- MATERIAL SHOWN:
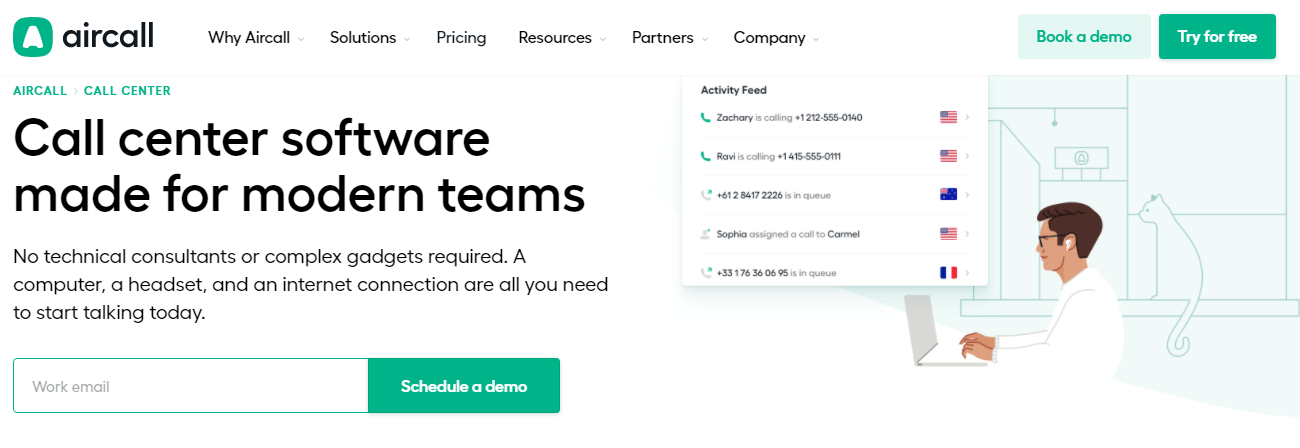Image resolution: width=1300 pixels, height=448 pixels.
Task: Click the Aircall logo icon
Action: (33, 37)
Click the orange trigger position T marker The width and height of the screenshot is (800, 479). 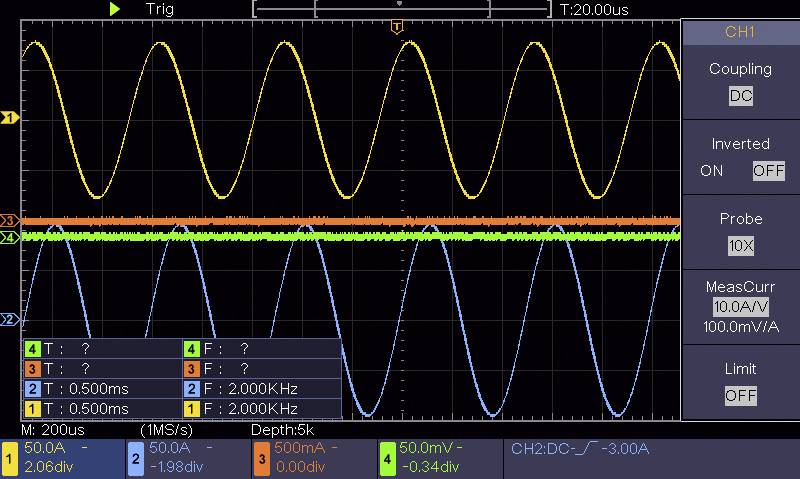[397, 26]
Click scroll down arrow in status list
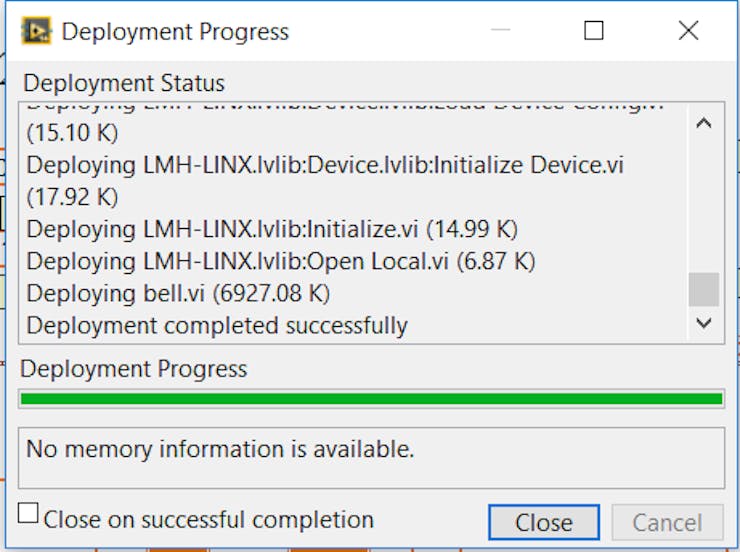This screenshot has width=740, height=552. click(x=704, y=323)
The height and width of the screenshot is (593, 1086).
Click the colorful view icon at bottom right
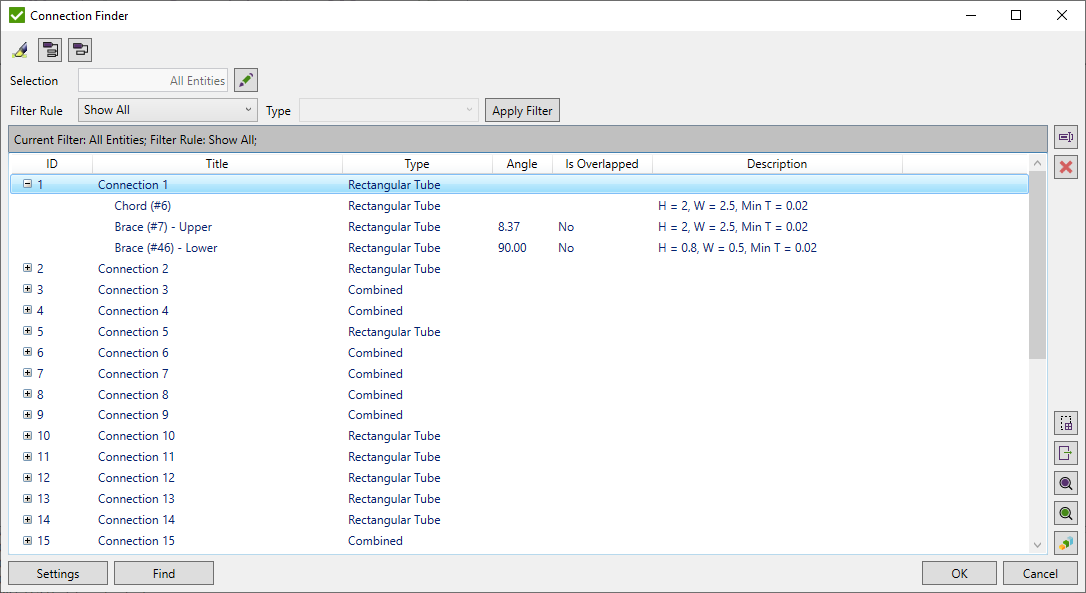[x=1065, y=542]
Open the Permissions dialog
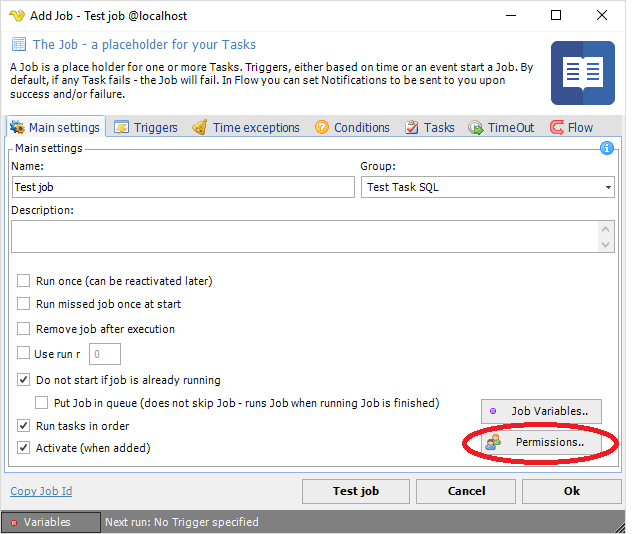Image resolution: width=635 pixels, height=534 pixels. click(x=543, y=442)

- WHAT TO WORK ON: Rewrite the material starting at the line that contains "Click scroll down arrow in status list" and ending at the end of the material, with "colorful" replaced by "multicolored" and everything else unchanged. Leave the pictures out of your answer.

- ANSWER FOR THE TASK:
Click scroll down arrow in status list
This screenshot has width=740, height=552. click(x=704, y=323)
The height and width of the screenshot is (593, 1086).
Click the multicolored view icon at bottom right
[x=1065, y=542]
Open the Permissions dialog
Image resolution: width=635 pixels, height=534 pixels. click(x=543, y=442)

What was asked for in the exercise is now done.